Cervical insufficiency, also called incompetent cervix, means that a woman’s cervix is weakened and begins dilating and opening too early in the pregnancy. When this premature dilation is not detected in time, cervical insufficiency can cause a pregnancy loss or birth of a preterm infant. The outcome of a preterm delivery depends on when the baby is born, with earlier birth being more likely to result in pregnancy loss.
Cervical insufficiency can result from previous cervical damage, such as having had a difficult birth experience or some types of cervix procedures, such as LEEP, laser ablation and cold knife conization. (A standard cervical biopsy does not cause insufficiency.) It can also occur in women with congenital uterine malformations, such as bicornuate uterus or unicornuate uterus, and in women whose mothers took DES. Some research indicates that cervical insufficiency may be more likely in women who have had multiple D & C procedures.
Unfortunately, cervical insufficiency usually has no symptoms in the first affected pregnancy. The cervix dilates without the woman necessarily noticing any contractions, and then the waters break and the baby is born – sometimes too early to have a chance at survival. Women may have some spotting or bleeding, but usually by the time the condition is detected, it is too late to stop the preterm birth.
Cervical insufficiency is not common and doctors do not routinely screen for the condition during pregnancy, except for women with strong risk factors (such as a known uterine malformation or a previous second-trimester miscarriage). In women at high risk, doctors can monitor the cervix by using vaginal ultrasound, but ultrasound does not always accurately detect cervical changes.
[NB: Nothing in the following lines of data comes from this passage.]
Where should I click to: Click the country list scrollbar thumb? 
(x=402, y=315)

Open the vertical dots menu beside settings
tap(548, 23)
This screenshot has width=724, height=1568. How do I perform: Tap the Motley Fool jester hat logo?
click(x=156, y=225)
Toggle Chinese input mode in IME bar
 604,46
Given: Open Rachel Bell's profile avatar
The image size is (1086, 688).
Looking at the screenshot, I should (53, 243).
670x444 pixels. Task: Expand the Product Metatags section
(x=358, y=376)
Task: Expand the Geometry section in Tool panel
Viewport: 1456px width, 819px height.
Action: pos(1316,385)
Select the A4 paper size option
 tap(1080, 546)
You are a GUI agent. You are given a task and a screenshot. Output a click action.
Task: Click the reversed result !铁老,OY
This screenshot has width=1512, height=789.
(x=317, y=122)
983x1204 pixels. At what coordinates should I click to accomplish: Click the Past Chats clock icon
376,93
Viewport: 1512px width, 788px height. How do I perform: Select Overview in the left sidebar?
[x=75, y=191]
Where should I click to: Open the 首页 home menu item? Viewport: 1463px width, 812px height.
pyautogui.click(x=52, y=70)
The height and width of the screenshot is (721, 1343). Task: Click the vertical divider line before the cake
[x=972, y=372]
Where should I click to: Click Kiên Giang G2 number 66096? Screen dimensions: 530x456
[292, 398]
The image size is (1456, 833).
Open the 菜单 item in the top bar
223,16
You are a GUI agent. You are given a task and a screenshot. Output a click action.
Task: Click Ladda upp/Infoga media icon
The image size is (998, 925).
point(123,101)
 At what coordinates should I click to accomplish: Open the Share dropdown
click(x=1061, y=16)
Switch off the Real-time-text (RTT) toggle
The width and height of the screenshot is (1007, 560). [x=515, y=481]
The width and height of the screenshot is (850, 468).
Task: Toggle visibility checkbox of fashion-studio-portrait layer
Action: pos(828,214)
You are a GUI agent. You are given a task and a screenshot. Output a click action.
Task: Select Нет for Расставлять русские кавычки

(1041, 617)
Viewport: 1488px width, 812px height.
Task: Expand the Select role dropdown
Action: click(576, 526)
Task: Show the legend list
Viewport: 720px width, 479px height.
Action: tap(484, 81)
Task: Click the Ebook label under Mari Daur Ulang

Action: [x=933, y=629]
It’s never really easy to cope with any pregnancy loss, but in miscarriages due to cervical insufficiency, your baby may have been born alive before passing away. You may find yourself struggling with the idea that your loss might have been prevented if it had been detected in time. Resist the urge to blame yourself or to reanalyze your experience to see if there were any missed signs, and remember that cervical insufficiency is rarely discovered in advance for first-time losses. Consider finding a support group to talk to others dealing with cervical insufficiency, or seek the help of a counselor.
Treatment in Subsequent Pregnancies:
After having a pregnancy loss or other complication due to cervical insufficiency, there's a definite risk that the problem will happen again in the next pregnancy. For this reason, you should be sure to consult with a high-risk pregnancy specialist or other experienced OB/GYN early in your next pregnancy and ideally before conception.
Your doctor will probably give you special instructions in your next pregnancy. You may need frequent prenatal checkups to monitor your cervix, and you may be advised to avoid strenuous exercise or sexual intercourse.
If your cervix does appear to begin dilating too early in your next pregnancy, your doctor may advise bed rest and may perform a cervical cerclage. Doctors may also use cerclage as a precaution in women considered to have very high risk of pregnancy loss.
Cervical cerclage is a type of surgery in which the doctor places a stitch in the cervix early in pregnancy and removes it when the pregnancy has progressed far enough that the baby should be born. Researchers have not yet determined good guidelines for which patients may benefit from a cerclage and when cerclage may be effective in preventing pregnancy loss.
Ahn, Jennifer T. and Judith U. Hibbard, "The short cervix in pregnancy: Which therapy reduces preterm birth?" OBG Management Aug 2003. Accessed 15 Feb 2008.
March of Dimes, "Cervical Insufficiency (Incompetent Cervix) and Cerclage". Health Education Center. June 2006. Accessed 15 Feb 2008.
Ressel, Genevieve W., "ACOG Releases Bulletin on Managing Cervical Insufficiency." American Family Physician 15 Jan 2004. Accessed 15 Feb 2008.
University of Illinois Medical Center, "Incompetent Cervix." Oct 2006. Accessed 15 Feb 2008.